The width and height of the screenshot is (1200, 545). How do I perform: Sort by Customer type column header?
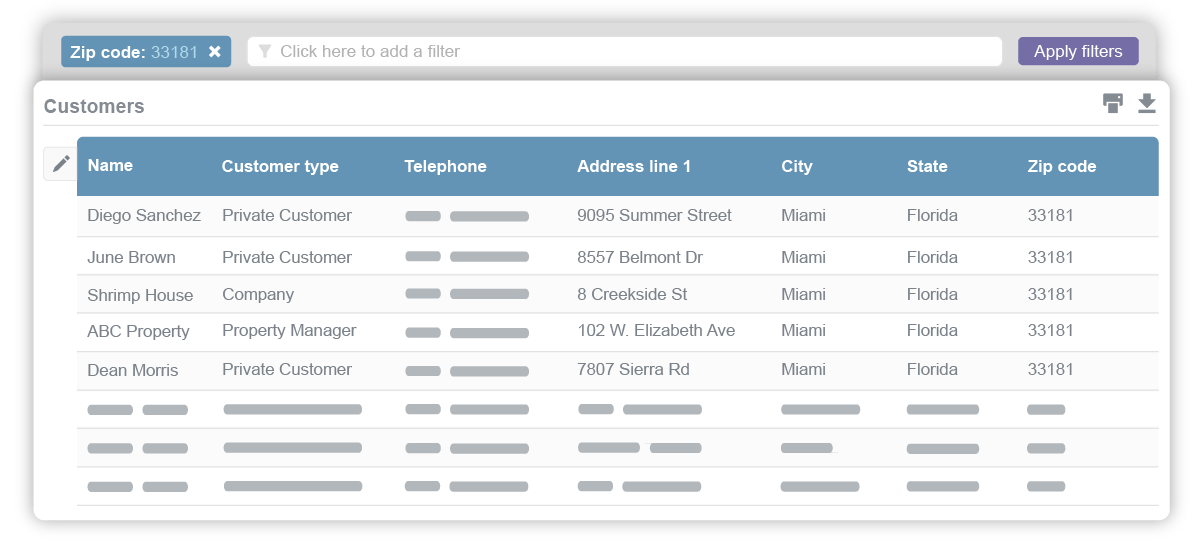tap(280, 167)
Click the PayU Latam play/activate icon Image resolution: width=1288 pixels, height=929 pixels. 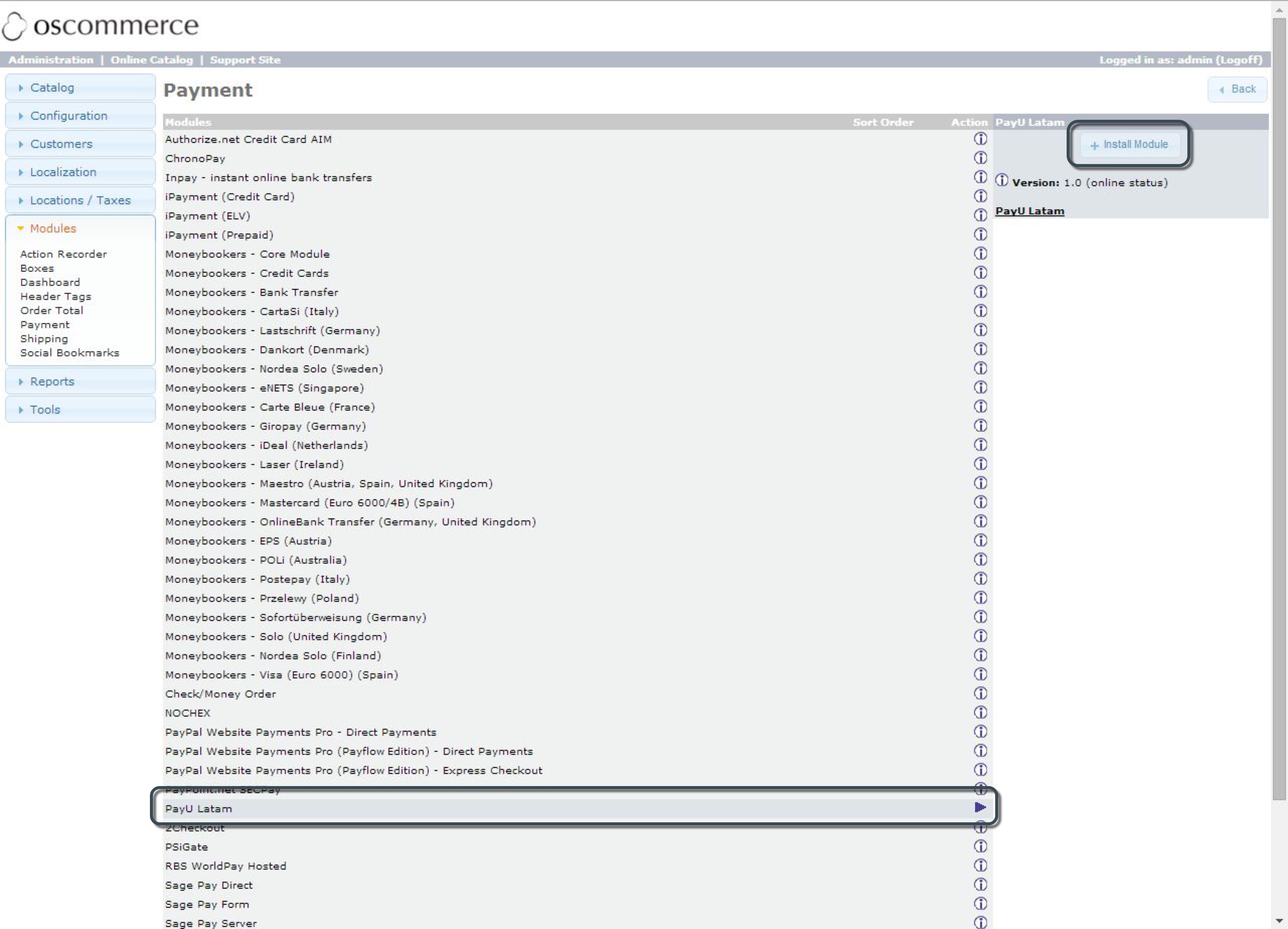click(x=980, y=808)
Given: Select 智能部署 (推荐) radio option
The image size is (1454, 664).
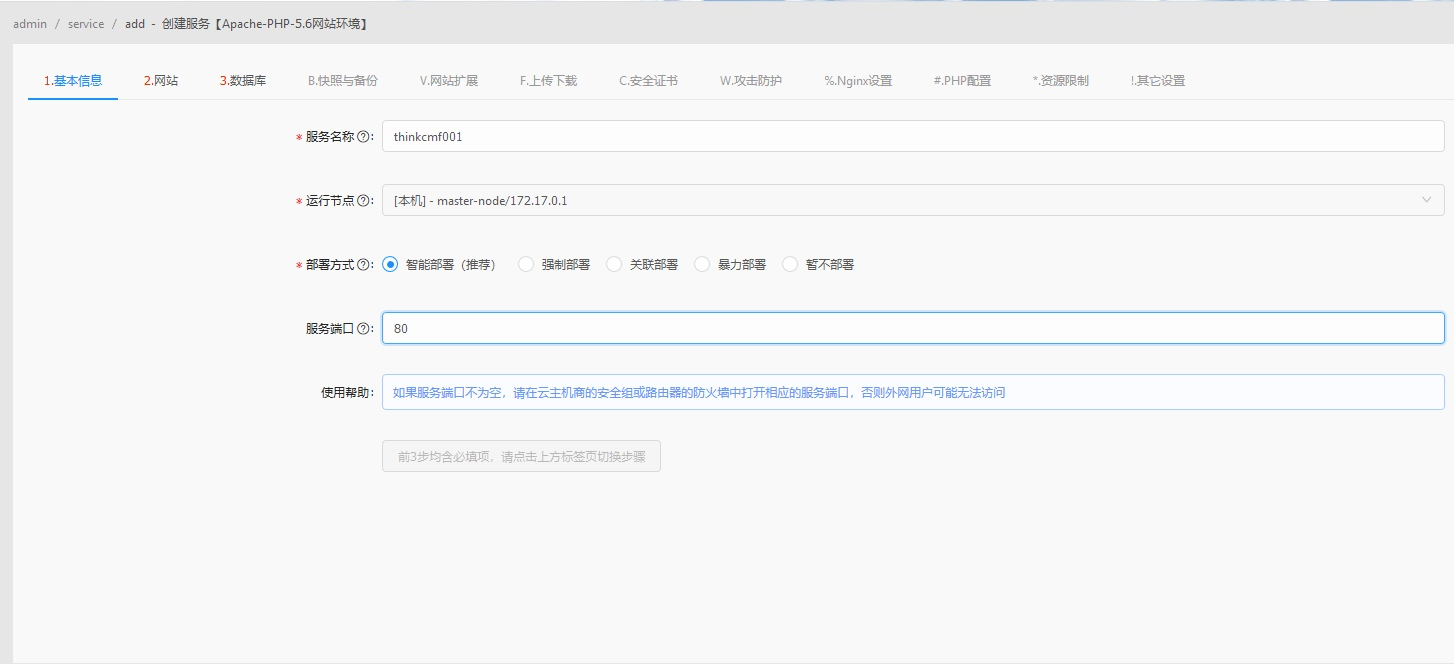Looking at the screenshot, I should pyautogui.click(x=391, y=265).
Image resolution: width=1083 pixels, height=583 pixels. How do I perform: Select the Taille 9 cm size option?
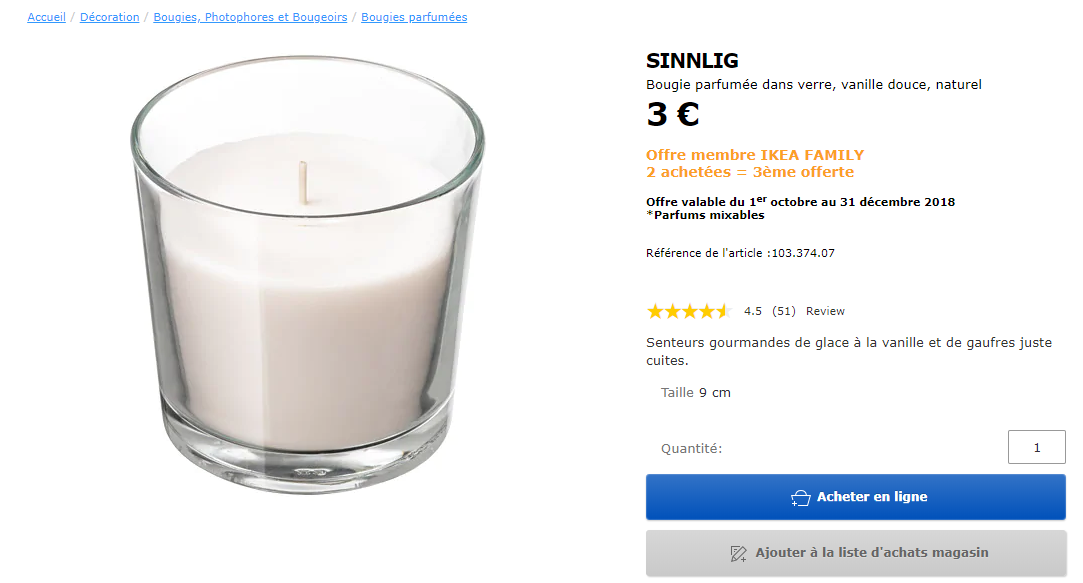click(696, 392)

» What you have to do:
Leaving the pictures out, transcribe word for word the lines from the one with "The image size is (1454, 664)." to the end of the material above, inclusive, and nothing else.

» Output below:
The image size is (1454, 664).
Looking at the screenshot, I should pyautogui.click(x=391, y=265).
Image resolution: width=1083 pixels, height=583 pixels. How do I perform: Select the Taille 9 cm size option?
click(696, 392)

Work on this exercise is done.